I just had a thought I wanted to get down and out. It is spurred on by reading a text message I sent to Rosanna back in February about wanting to labor to renew our first love.
There have been many married folk who have told me that the initial feelings of falling in love go away and that you can’t base your relationship upon them. This is the love you have at the first. It is passion, intense delight, easy self-forgetfulness, a motivation to be caught up in pleasing the other. It eventually fades, I was told, so you must rely on commitment instead of passion as if they were mutually exclusive. For the most part, I see this sort of understanding of love also indicative to how people who’ve told me such things relate to Jesus.
For example, I recall a time where we had a lady over for lunch one Sunday. My brother was seating his wife of a few months and accidentally got his foot pressed on by the chair leg as she was sitting down. He yelped and she quickly comforted him.
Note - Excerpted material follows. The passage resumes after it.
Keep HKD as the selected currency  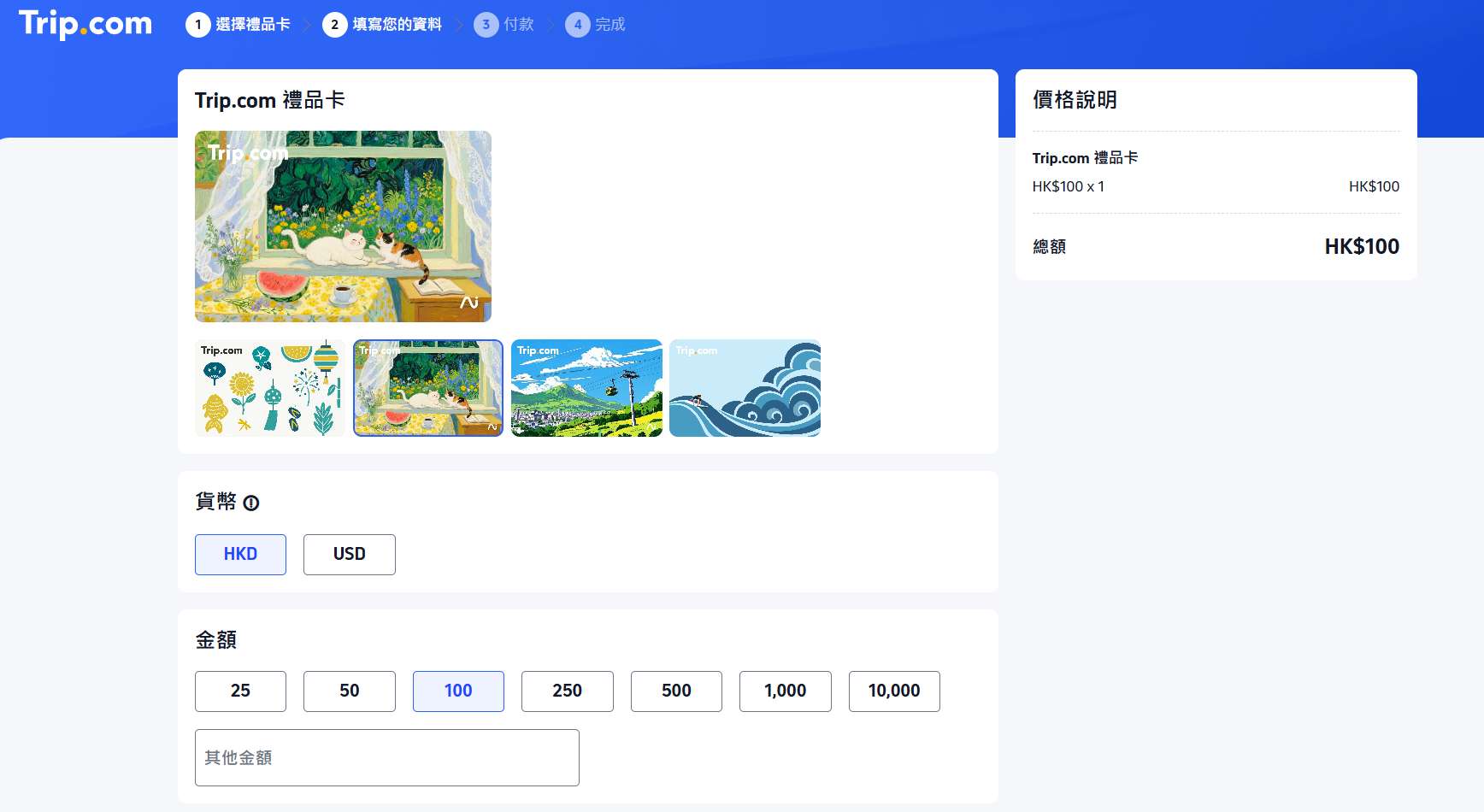[240, 554]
The lady asked with a knowing smile on her face, “How long have you been married?” and they told her a few months. “I knew it,” she said with a sardonic grin. “That’s going to change.” She was implying that later in life if the same event happened, my brother’s pain wouldn’t be as important to his wife because she wouldn’t care so simply about him anymore.
Another couple told me that while they were engaged, they told each other they wouldn’t become like other couples by losing their infatuated delight in the other. After being married only a few months, they decided that it was naïveté that made them pledge as much and that while they still loved each other, those intense feelings had changed. Admittedly, it might be that we are only labeling things differently. I mention it because it sounds awfully close to the very wrong advice I’ve been given by believers and unbelievers alike.
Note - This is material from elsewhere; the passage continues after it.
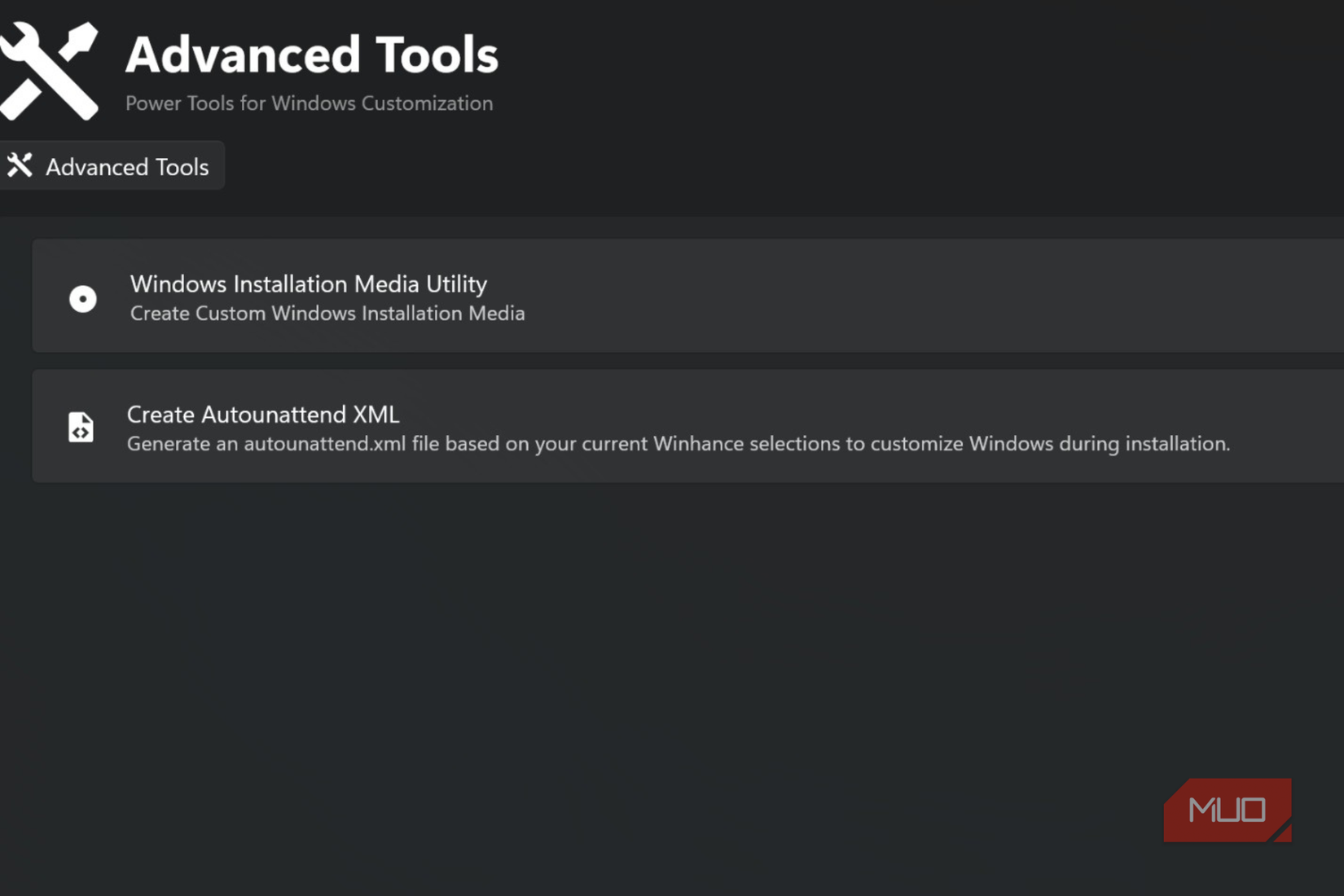Click the disc icon on Windows Installation Media Utility
Viewport: 1344px width, 896px height.
point(81,298)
The main point in these examples is that childlike affection and delight in the other’s good will eventually fade. In fact, this sort of love is looked down upon as immature because of how soon it evaporates when “reality” hits in.
I do not argue that it most often eventually does. But this is the difference and the point: Just because it naturally fades doesn’t mean it isn’t essential. If your relationship simmers down to the point of doing most things out of commitment and obligation, you have a very dead relationship. To the church at Ephesus, Jesus dictated this message:
“I know your works, your toil and your patient endurance, and how you cannot bear with those who are evil, but have tested those who call themselves apostles and are not, and found them to be false. I know you are enduring patiently and bearing up for my name’s sake, and you have not grown weary” (Revelation 2:2-3).
These are all good things that they are doing. They are doing many of the right things. There is much commendable in what they are doing. It is good and not criticized. I do not ever wish to criticize commitment or works as if they are bad or not a worthy foundation. They just aren’t the only ones.
But I have this against you, that you have abandoned the love you had at first. Remember therefore from where you have fallen; repent, and do the works you did at first” (Revelation 2:4-5).
Losing the first love… repenting… doing works. They’re interrelated. But at the very least Ephesus, which was doing a lot of good, had lost its first love and a verse or two later would have some consequences threatened if they continued in hard-heartedness.
In light of all this, I would say that thought the first love you have in your spouse is something that will naturally fade—unless you repent of the hardness of your heart and ask God for fresh eyes to view your spouse as a unique image of God. Don’t let the so-called inevitability of losing excitement prevent you from laboring to keep it. It may not come as naturally as before, but since when is our faith one of natural abilities?
Note: I don’t wish to go back to the level of love I had with Rosanna back in January of last year. The love I had for her then and the love I have for her now is much deeper and truer and based on my more full knowledge of her as a person. And it grows. By first love I don’t mean the level of love you had for your spouse (thought I’m willing to bet that many would take a positive step in the right direction if they could just get back to that!), but the self-forgetfulness and delightful focus you had when all you could think of was him or her as opposed to taking him or her for granted. It’s a finding of delights in the other person, and delighting in doing them good and making them happy and sacrificing for their good.


Wow. And you're in this thing called love with ME?